**Assigned task**
Return an exact copy of the lines from the one holding "Add a new partition parameter row" to the end of the data, including both the starting and final lines. Leave the pictures out.

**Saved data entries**
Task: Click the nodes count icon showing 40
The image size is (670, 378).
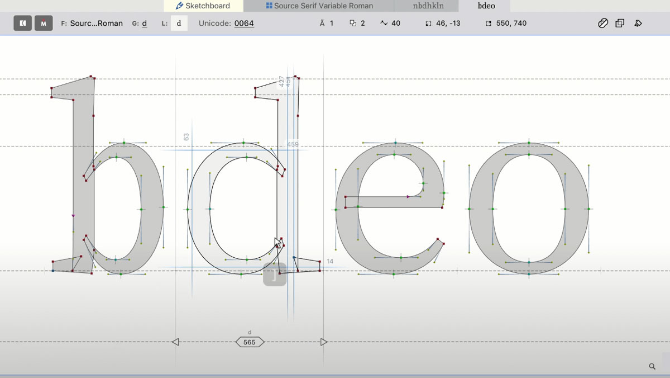Action: click(384, 23)
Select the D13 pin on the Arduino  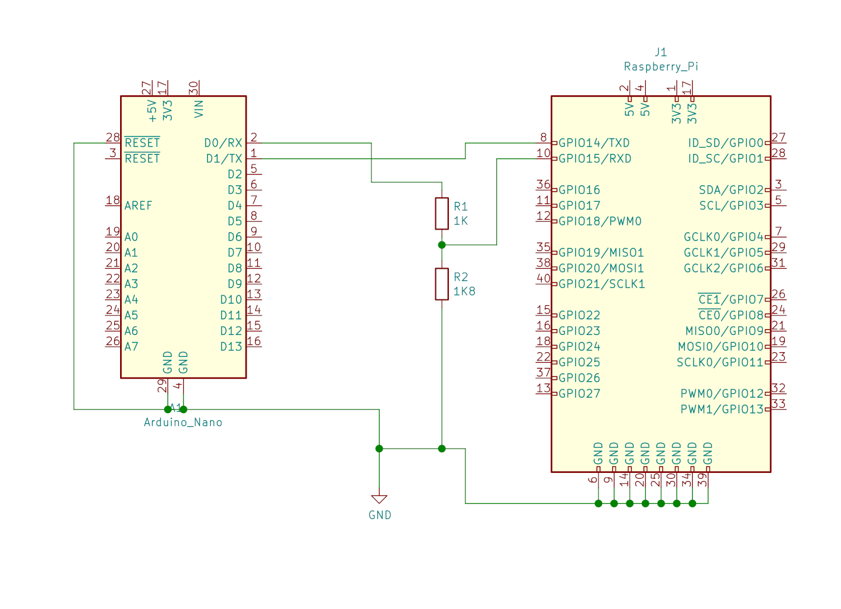[231, 347]
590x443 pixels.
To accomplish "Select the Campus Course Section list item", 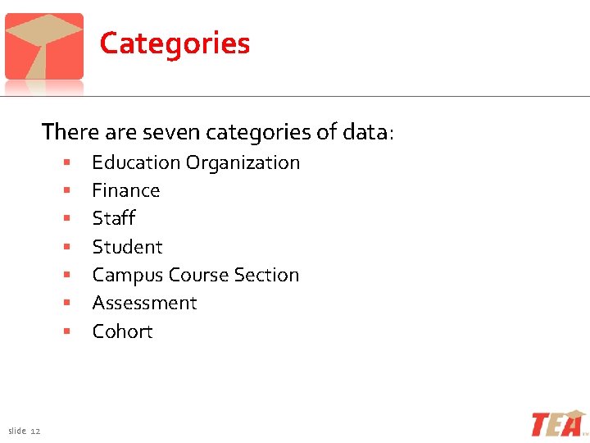I will coord(196,275).
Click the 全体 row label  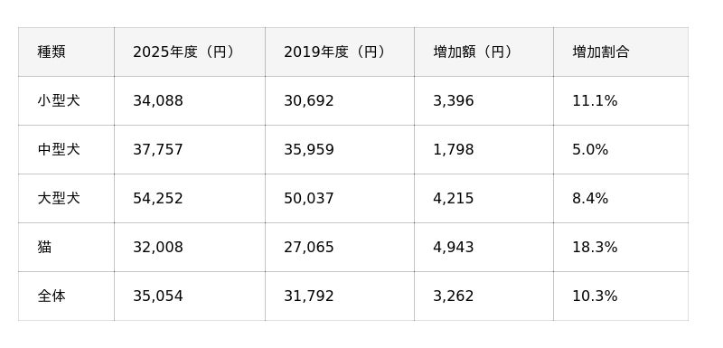[x=66, y=296]
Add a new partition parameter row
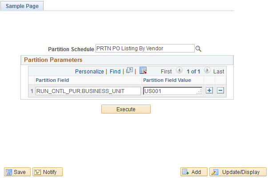 (x=209, y=90)
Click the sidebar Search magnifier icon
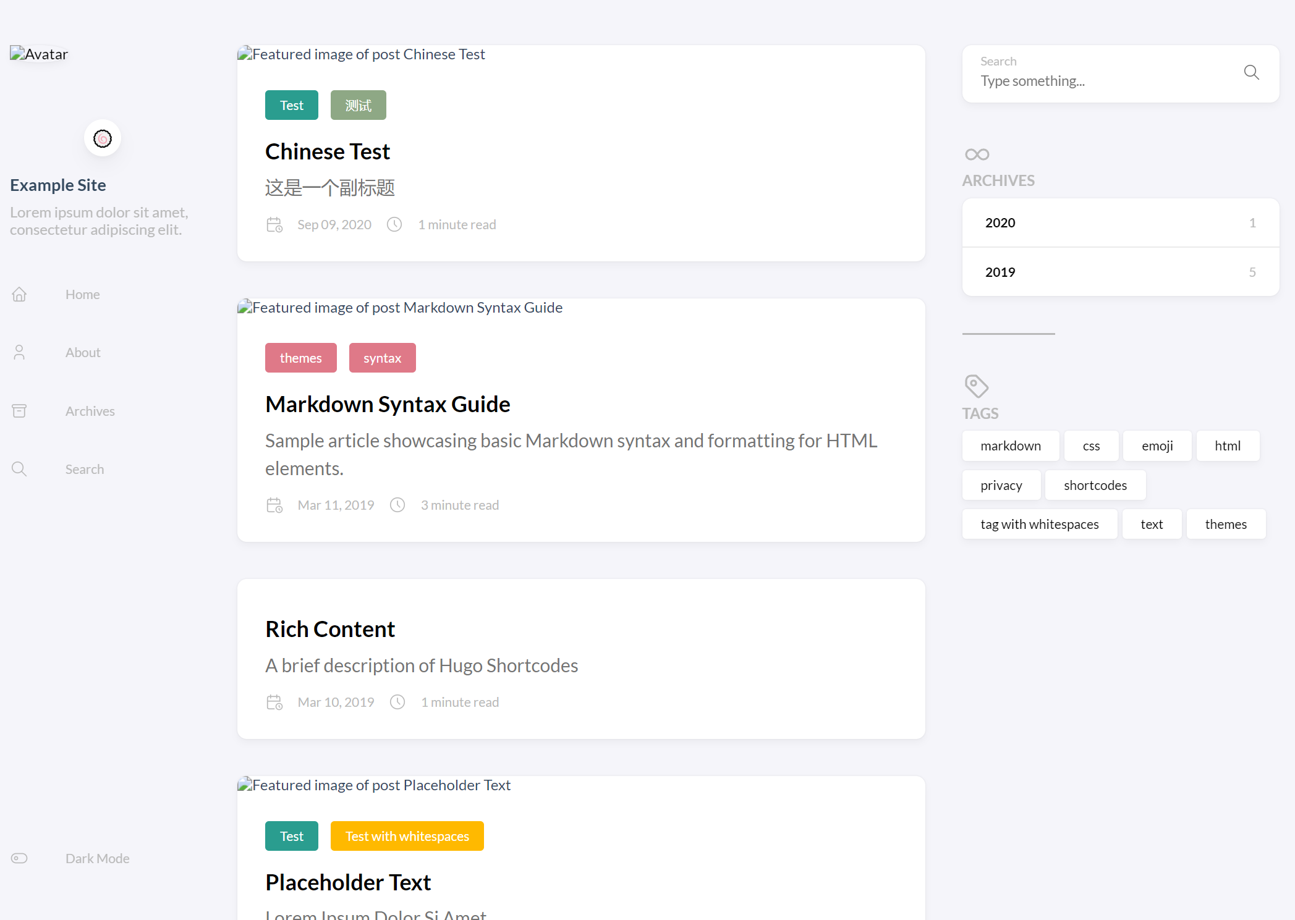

**Solution for this problem**
Add a new partition parameter row
 (x=209, y=90)
Click the sidebar Search magnifier icon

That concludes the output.